▸ **REQUIRED WORK**: Set down the final part of the listing, which starts at the line containing "[Notre flux RSS] (1841, 1619)" and runs to the last line, exactly and completely.

▸ **DATA IN THIS EXERCISE**:
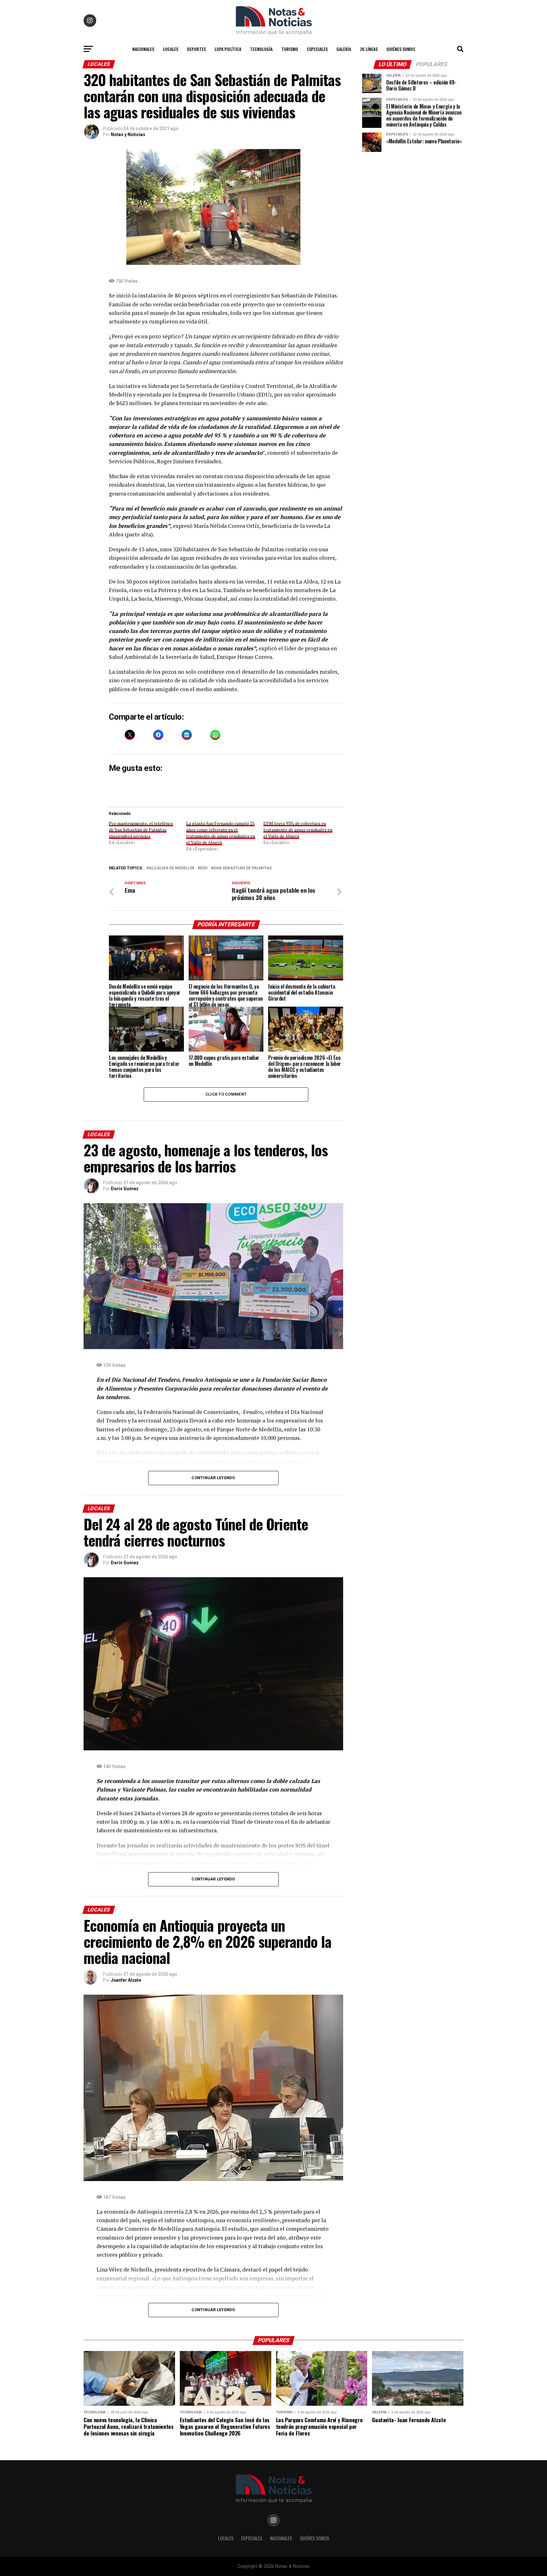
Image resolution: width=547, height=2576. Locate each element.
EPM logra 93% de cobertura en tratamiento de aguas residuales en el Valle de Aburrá (297, 829)
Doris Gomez (125, 1188)
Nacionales (143, 49)
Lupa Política (228, 49)
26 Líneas (369, 49)
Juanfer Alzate (126, 1980)
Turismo (289, 49)
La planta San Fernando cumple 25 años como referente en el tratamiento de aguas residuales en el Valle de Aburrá (220, 832)
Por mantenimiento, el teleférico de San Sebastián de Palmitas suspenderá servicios (141, 829)
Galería (343, 49)
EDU (204, 868)
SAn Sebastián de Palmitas (242, 868)
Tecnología (261, 49)
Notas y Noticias (128, 134)
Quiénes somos (401, 49)
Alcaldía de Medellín (171, 868)
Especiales (317, 49)
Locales (170, 49)
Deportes (196, 49)
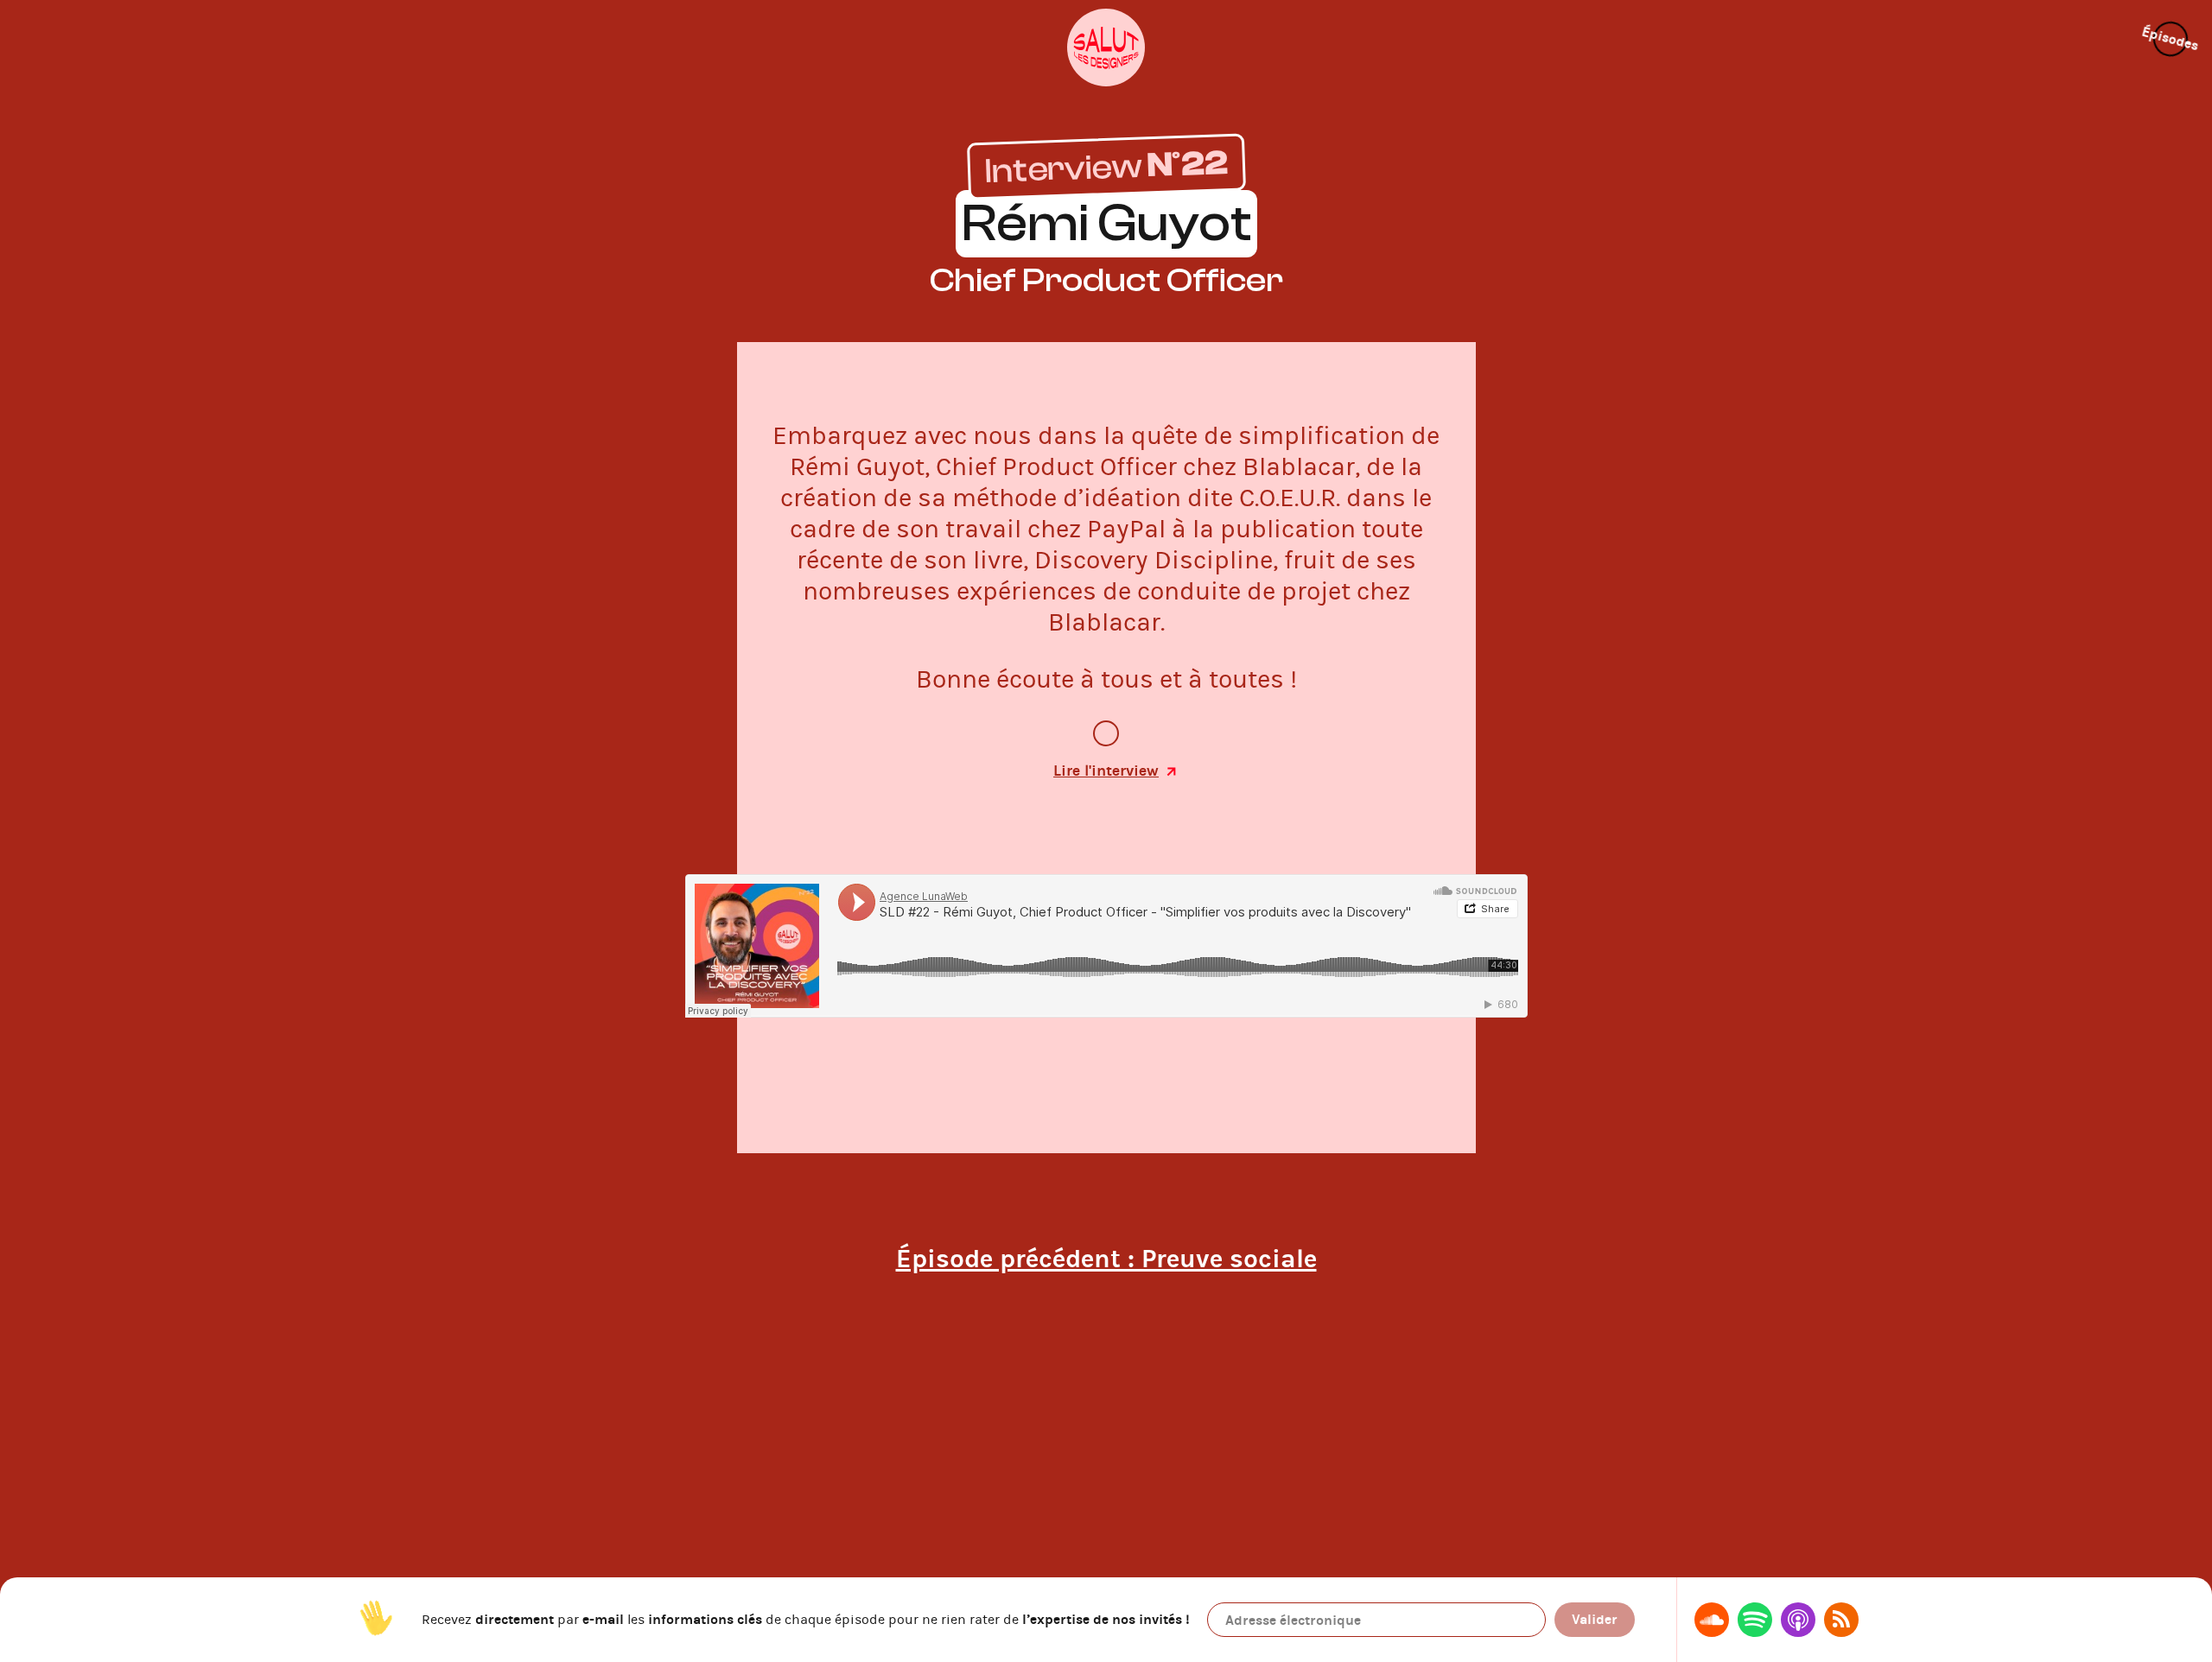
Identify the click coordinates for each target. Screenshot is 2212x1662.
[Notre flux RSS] (1841, 1619)
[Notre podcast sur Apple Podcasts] (1798, 1619)
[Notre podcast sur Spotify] (1755, 1619)
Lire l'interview (1106, 770)
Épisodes (2170, 38)
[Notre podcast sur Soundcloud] (1711, 1619)
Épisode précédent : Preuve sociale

▸ **COMPLETED TASK**:
[Notre flux RSS] (1841, 1619)
[Notre podcast sur Apple Podcasts] (1798, 1619)
[Notre podcast sur Spotify] (1755, 1619)
Lire l'interview (1106, 770)
Épisodes (2170, 38)
[Notre podcast sur Soundcloud] (1711, 1619)
Épisode précédent : Preuve sociale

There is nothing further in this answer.